Exemplary System in Accordance with Embodiments of the Present
Invention
[0028] As presented in FIG. 1, an exemplary system 100 upon which
embodiments of the present invention may be implemented is
depicted. System 100 can be implemented as, for example, a digital
camera, cell phone camera, portable electronic device (e.g., audio
device, entertainment device, handheld device), webcam, video
device (e.g., camcorder) and the like. As illustrated in the
embodiment depicted in FIG. 1, system 100 may comprise lens 125,
lens focus motor 120, image sensor 145, controller 130, image
processor 110, image preview module 165 and display device 111 and
subject metering module 166. In one embodiment, subject metering
module 166 may comprise subject detecting module 166-1, learning
engine 166-2, subject modeling module 166-3, subject data structure
166-4, subject tracking module 166-5 and camera parameter
adjustment module 166-6. Additionally, components of system 100 may
be coupled via internal communications bus and may receive/transmit
image data for further processing over such communications bus.
Furthermore, embodiments of the present invention may be operable
to process instructions using SIMD, ARM Neon systems or other
multi-threading/multi-core processing architectures.

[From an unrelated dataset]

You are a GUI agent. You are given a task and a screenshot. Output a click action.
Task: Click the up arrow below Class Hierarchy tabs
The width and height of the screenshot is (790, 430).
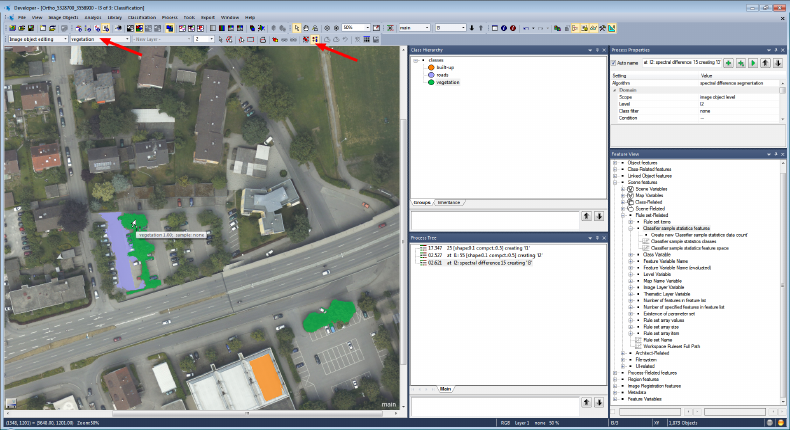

[0029] Subject metering module 166 may be operable to continuously
track interesting subjects, irrespective of motion detected within
a given scene. In one embodiment, subject metering module 166 may
operate in memory resident on system 100. As illustrated by the
embodiment depicted in FIG. 1, subject metering module 166 may be
operable to receive image data associated with external scenes
captured through lens 125. Lens 125 may be placed in a position
determined by controller 130, which uses focus motor 120 as a
mechanism to position lens 125. As such, focus motor 125 may be
operable to move lens 125 along lens focal length 115, which may
result in varying degrees of focus quality (e.g., sharpness).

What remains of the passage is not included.